Кто-то сказал «фу», кто-то плюнул.
– Нет уж, гучше пусть ггязно, – сказала Мира. – Сами убегем.
– Мы-то уберем! – задребезжала Бобкова. – А га-дину-то кто уберет? У нее хахаль Стервятов.
– Во-первых, Стервятова уже убрали, – сказал Костя. – Во-вторых, какая она любовница! На Берсеневке тоже ломала комедию. Расфуфыренных красоток не подозревают. Посплетничают, что спит с кем-то – и успокаиваются, А за шик уважают. Кого чем удивишь. Наоборот, чем фантастичней, тем убедительней.
– Совсем потеряла стыд, – сказала Раиса Васильевна. – Одни деньги.
– Ничего святого, – согласилась Ушинская.
– Не человек, – страдальчески сказала Нинка.
– Не женщина, – уточнил Блевицкий.
– Пярожок, в задшщу, с чяловечиной – определила Матрена Степановна.
– Дгянь, – закончила Мира Львовна.
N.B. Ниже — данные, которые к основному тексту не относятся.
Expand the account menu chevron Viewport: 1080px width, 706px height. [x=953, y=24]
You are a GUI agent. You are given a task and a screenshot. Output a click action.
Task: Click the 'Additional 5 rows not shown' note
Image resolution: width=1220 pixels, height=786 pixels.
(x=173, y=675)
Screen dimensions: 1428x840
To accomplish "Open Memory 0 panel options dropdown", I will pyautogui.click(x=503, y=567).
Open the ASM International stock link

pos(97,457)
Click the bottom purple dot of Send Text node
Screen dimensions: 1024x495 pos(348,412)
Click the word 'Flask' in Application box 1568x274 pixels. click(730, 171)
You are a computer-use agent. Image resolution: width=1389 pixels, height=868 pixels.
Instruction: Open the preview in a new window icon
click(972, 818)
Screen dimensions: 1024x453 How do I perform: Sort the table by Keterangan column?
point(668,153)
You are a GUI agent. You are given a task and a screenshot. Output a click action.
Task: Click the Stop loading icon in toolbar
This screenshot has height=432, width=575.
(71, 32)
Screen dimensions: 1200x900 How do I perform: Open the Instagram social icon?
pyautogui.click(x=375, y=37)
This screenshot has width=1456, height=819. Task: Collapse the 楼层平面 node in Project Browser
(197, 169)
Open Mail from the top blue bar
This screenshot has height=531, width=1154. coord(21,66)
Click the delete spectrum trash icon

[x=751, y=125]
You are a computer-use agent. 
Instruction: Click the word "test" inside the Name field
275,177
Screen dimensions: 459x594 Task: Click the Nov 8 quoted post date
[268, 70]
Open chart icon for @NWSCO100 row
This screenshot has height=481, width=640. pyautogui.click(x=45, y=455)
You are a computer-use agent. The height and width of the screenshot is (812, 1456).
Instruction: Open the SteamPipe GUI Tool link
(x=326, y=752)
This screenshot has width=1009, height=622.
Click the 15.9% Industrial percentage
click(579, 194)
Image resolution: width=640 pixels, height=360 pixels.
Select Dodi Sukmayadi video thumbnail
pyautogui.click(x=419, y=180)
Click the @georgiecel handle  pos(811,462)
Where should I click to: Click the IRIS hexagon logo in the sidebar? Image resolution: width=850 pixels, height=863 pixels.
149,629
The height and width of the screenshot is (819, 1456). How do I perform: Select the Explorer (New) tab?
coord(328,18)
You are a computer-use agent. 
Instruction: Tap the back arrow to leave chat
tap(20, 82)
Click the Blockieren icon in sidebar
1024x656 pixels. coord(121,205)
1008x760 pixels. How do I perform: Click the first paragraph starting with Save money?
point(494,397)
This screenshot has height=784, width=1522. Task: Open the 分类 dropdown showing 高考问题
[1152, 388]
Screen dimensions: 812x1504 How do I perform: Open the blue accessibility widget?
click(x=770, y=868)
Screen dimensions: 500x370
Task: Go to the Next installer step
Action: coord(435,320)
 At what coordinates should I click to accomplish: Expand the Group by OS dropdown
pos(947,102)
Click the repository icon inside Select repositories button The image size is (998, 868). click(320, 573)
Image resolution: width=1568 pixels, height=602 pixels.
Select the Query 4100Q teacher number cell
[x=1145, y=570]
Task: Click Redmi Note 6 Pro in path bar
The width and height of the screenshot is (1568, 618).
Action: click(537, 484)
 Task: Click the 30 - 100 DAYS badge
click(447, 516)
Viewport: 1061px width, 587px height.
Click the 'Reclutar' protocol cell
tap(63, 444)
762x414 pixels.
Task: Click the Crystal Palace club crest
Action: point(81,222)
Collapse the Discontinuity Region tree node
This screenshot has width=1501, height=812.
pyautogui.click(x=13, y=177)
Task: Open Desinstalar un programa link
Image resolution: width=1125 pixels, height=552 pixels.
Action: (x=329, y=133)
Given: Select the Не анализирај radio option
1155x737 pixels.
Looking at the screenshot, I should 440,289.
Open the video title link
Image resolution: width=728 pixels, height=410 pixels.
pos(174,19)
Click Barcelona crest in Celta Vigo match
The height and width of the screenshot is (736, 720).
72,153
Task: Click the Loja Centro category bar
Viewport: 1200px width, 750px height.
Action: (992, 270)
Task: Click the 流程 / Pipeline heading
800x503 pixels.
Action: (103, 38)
Перевели дух.
– Но неужели в автобусе наворуешь миллионы? – мечтательно спросил Аркаша.
– В митинском – запросто, – сказал Костя. – В наших «трех семерках» все Митино плюс кто на кладбище.
– Но между прочим, – сказал вдруг Жиринский, – не пойман – не вор. Шапочка, курточка! Говорить говорят, а где свидетели?
– Есть, – живо отозвался Костиков. – Вчера тетка пришла с заявлением. Бабаева фамилия. С Дубравной. Мы ей показали фотографии. Опознала Поволяеву и Касаткина.
– Тетку помню. Но я не крал, – сказал Костя. Все вздохнули без улыбки.
– Мерзкий народ пошел, – заявила Бобкова.
– Это верно, – подтвердил Беленький.
– Не ваше дело, – оборвала Бобкова. – Народ хороший. И вы, Касаткины, хороши. Воду переводите.
Кран, действительно, всё капал, но от капанья было уютно. Катя поставила чайник, разложила на столе пасхальную еду. Праздновать сели сдержанно. Но, казалось, все же открылась незримая фортка. Катя хмурилась от счастья, что спасли ее недовоспитанного скороспелого братика. Костиков был доволен, что делом меньше. Толстый за чаем налег на гигантский харчихин кулич. А Дядьков радовался, что люди у него на участке, в общем, приличные и поговорить с ними можно. Жулье, конечно. Но примеру Поволяевой никто не последует.
Вечером пришел Чикин чинить кран. В блокноте у него Касаткины были записаны на 11 апреля.
– Спасибо, – сказал Костя. – Еще б и свет не гас – совсем красота!
– Да ну, – махнул рукой Чемодан, – прут по привычке. Совки чертовы.
Касаткины расплатились молча. Дали много. Все-таки, спаситель.
35
ПЛАКАТЬ ИЛИ СМЕЯТЬСЯ
Чердак заперли и, по новым законам, пообещали отдать в полную собственность жильцам верхнего этажа.